WHAT IS REQUIRED →
Search the records below for the string "logo" and copy each line where it turns up.
Top of MATERIAL FOR THIS TASK
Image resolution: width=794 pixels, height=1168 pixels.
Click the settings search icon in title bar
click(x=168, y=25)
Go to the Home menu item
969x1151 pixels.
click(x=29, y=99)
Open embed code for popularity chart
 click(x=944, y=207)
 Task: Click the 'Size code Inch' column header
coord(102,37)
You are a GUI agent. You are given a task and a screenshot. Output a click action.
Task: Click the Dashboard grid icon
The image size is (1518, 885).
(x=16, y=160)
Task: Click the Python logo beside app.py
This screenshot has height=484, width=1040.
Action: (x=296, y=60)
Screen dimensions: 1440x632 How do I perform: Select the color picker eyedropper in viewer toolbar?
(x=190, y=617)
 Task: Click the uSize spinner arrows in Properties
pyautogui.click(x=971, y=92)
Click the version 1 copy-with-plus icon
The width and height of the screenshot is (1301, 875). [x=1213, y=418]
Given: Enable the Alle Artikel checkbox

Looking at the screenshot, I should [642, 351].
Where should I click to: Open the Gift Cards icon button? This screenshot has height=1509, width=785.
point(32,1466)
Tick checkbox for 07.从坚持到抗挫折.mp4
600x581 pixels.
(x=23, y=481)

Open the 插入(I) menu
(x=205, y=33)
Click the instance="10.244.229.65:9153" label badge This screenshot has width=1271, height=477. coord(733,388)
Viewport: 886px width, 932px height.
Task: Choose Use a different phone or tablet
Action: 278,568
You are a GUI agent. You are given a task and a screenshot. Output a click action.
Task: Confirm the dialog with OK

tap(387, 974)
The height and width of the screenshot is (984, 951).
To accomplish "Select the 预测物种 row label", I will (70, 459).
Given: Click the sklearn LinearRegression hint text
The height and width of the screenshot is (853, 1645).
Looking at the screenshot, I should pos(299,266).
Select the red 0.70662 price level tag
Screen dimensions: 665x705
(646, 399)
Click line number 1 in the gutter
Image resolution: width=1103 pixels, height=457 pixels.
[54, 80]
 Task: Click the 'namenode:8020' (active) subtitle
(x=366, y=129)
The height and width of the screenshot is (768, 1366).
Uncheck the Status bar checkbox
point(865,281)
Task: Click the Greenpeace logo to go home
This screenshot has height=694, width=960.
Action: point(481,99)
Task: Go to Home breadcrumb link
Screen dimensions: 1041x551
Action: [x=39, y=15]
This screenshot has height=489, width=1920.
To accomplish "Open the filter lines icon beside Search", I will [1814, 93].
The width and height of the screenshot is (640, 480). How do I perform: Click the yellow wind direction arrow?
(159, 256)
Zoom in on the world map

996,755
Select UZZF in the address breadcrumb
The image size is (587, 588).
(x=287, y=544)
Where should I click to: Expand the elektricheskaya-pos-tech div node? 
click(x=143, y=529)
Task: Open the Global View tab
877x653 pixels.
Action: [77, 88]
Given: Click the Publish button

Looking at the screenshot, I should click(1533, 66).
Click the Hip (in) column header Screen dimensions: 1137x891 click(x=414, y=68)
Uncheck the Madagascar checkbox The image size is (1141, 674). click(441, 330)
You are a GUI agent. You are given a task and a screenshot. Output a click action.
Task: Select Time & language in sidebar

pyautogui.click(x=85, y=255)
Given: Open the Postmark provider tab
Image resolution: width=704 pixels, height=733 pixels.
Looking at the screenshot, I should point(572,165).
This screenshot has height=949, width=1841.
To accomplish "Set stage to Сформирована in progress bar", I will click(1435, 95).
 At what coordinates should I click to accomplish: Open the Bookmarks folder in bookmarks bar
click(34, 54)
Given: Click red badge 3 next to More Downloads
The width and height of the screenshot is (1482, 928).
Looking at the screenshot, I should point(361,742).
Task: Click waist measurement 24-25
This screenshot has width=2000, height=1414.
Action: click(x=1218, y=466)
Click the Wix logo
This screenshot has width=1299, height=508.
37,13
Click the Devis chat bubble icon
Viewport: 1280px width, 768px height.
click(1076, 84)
Bottom of MATERIAL FOR THIS TASK
RESULT →
Task: Click the Python logo beside app.py
Task: Click the Greenpeace logo to go home
Click the Wix logo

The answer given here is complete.